The only thing I can figure is the band that named the song is Mongolian, so maybe they used a U-1803 (Mongolian full stop ᠃) as a modifier on the o?

But then why did my phone display it correctly?


It's because it prints money. Is just a straight money printing machine. Of all the Golden Goose's, it's best to just leave it alone and let it do it's thing.


Facebook prints money too but that didn’t stop them from turning the clean perfect interface they had in 2010 into the steaming pile of eggs it is now.


It's because Facebook has to constantly "innovate" to raise the share price. I'm sure Craigslist makes some decent income for it's owners and can pay it's bills every month but it's never going to explode in growth. They don't need new investors constantly because they don't do anything new. Their whole site is basically LAMP except for Perl instead of PHP. The latest part of their tech stack is a mail server that's 10 years old.


I think this is intentional. The more you scroll their ugly interface to find what you are looking for, the more ads you see.


I mean, yeah, that was a huge mistake. They should have left it alone entirely, they would have had so much more money to build the Meta-verse with!
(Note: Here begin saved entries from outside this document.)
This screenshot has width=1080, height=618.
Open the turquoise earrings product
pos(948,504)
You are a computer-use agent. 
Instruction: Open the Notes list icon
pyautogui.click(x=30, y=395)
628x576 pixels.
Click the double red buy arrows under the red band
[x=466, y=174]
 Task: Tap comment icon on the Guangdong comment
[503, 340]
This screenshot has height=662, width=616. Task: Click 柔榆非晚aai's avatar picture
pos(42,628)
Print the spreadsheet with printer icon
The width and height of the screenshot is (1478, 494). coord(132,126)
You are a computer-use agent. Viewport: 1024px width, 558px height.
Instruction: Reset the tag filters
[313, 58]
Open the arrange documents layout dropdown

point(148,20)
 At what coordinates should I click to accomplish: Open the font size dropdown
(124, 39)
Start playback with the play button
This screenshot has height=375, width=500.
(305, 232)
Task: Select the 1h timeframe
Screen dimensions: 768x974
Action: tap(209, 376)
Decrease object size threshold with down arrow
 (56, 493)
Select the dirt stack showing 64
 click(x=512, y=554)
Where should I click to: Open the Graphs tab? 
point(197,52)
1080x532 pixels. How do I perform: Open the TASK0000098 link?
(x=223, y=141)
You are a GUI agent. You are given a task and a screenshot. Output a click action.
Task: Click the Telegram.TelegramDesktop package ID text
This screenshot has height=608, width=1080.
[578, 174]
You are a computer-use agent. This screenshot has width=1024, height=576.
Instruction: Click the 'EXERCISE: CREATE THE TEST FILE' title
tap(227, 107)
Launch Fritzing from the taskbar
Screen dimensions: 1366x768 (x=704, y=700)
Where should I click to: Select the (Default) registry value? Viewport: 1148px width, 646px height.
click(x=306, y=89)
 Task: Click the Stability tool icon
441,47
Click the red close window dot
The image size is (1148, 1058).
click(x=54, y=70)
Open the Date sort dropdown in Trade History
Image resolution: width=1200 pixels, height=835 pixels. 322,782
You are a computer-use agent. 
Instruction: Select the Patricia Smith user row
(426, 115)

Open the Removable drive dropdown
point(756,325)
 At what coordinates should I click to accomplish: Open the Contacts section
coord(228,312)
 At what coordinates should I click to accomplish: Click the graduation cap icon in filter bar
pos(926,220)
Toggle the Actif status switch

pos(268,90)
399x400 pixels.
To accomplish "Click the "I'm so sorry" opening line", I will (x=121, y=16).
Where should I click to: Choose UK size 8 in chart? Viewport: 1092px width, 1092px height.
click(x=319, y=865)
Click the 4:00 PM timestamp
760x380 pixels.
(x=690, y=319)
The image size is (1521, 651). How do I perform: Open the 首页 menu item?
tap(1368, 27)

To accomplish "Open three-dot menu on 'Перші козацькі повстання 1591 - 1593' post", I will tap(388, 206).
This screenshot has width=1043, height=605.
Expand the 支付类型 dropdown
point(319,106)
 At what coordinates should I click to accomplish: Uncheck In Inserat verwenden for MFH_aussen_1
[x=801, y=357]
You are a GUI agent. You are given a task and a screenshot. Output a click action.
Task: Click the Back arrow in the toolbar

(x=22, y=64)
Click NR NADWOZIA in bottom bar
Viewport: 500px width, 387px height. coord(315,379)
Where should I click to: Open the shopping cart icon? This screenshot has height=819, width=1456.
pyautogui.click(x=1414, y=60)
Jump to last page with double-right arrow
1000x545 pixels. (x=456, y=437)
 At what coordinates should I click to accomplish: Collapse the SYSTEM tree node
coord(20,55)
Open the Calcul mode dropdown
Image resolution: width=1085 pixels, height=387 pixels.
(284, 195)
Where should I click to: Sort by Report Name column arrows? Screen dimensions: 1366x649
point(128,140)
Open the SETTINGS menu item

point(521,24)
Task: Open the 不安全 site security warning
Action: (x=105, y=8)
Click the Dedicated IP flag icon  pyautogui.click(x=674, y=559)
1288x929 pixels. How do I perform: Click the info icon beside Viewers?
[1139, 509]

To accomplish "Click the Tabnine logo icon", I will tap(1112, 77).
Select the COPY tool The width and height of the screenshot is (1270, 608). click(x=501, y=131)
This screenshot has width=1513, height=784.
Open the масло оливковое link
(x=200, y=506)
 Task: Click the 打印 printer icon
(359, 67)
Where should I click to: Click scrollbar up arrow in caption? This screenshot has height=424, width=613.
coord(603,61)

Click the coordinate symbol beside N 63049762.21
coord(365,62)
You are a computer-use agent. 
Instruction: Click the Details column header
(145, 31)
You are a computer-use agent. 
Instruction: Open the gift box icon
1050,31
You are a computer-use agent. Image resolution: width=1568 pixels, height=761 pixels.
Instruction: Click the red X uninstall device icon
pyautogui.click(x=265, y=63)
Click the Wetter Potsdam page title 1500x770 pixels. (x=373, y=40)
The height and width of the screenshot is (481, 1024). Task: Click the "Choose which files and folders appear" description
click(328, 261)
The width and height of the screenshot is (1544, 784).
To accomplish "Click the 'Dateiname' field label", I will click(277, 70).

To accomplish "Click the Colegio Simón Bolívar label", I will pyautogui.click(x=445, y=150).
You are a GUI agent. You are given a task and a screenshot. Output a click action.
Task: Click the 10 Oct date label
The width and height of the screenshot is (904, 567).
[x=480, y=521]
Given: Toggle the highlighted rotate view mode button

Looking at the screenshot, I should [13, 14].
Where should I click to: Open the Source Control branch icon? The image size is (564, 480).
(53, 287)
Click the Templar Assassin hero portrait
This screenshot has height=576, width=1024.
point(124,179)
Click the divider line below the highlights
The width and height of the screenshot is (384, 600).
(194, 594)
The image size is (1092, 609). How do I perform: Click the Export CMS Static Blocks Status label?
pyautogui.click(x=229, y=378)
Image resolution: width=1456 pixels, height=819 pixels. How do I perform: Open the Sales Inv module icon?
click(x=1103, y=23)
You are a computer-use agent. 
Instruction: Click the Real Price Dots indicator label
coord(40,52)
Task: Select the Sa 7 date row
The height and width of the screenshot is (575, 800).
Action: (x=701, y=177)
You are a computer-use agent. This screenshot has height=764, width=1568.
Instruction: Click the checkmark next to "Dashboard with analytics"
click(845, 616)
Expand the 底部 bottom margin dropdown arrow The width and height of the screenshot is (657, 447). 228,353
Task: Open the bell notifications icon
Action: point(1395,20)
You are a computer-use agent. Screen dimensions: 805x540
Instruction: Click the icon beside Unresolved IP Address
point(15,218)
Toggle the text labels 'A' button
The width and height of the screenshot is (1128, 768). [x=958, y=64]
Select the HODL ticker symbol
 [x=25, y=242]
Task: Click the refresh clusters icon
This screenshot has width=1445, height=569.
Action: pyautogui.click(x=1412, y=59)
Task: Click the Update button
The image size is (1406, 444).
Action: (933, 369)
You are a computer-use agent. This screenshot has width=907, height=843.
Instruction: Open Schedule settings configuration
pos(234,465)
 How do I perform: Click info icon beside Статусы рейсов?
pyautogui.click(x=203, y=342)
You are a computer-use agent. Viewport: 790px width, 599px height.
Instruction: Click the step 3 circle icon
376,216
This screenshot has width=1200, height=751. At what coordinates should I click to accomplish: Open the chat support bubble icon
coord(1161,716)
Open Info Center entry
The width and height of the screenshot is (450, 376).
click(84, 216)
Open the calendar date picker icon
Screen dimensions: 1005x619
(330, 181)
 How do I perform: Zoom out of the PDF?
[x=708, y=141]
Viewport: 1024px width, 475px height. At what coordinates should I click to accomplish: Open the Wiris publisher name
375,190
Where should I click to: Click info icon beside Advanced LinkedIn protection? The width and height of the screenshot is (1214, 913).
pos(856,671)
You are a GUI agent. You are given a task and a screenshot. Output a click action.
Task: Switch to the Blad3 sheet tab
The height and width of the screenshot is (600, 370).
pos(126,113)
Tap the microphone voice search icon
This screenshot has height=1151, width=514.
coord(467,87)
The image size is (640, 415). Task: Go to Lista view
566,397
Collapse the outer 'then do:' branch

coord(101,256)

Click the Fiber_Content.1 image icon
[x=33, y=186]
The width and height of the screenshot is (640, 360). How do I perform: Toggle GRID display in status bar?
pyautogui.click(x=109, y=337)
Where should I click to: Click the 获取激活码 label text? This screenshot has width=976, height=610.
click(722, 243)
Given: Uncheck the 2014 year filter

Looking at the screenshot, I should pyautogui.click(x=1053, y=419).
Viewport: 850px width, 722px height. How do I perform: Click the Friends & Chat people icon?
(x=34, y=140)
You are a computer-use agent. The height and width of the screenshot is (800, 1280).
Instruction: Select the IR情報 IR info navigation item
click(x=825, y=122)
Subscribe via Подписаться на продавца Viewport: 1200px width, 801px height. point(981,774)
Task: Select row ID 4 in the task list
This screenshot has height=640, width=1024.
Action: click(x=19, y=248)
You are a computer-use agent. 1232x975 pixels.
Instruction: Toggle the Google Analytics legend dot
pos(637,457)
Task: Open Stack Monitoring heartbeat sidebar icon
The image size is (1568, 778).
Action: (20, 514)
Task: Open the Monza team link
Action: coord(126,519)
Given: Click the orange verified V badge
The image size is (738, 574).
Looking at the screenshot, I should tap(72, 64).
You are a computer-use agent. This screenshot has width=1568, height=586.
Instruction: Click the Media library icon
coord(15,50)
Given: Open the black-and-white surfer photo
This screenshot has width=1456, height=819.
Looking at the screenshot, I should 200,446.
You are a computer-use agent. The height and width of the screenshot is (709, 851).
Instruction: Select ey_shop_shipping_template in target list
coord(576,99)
Article says it has "10s" of employees. They are just maintaining the money printer.


A:

     Because that serves people better. I've learned that people want stuff that is simple and fast and gets the job done. People don't need fancy stuff. Sometimes you just want to get through the day.
That mindset is worth more than anything else Web 3.0 can throw-up. (pun intended)


If only retail stores had websites like Craigslist! Just last night I was in one trying to do a simple search for a fairly common item (on my phone). After waiting between 20 seconds to a minute for search results to return, then trying to click the "search in store inventory" checkbox 12 times (sometimes because I wasn't sure the tap had registered, sometimes because I thought the page hadn't finished loading before I tapped it, etc), I finally just gave up after 5 or 10 minutes of struggling with it.

I had a decent signal (3 or 4 bars, I believe -- about as good as I ever expect to get in a store), but the web pages on so-called "modern" websites are so bloated and inefficient, sometimes it's a miracle to get anything done on a normal residential home internet service, let alone on a phone.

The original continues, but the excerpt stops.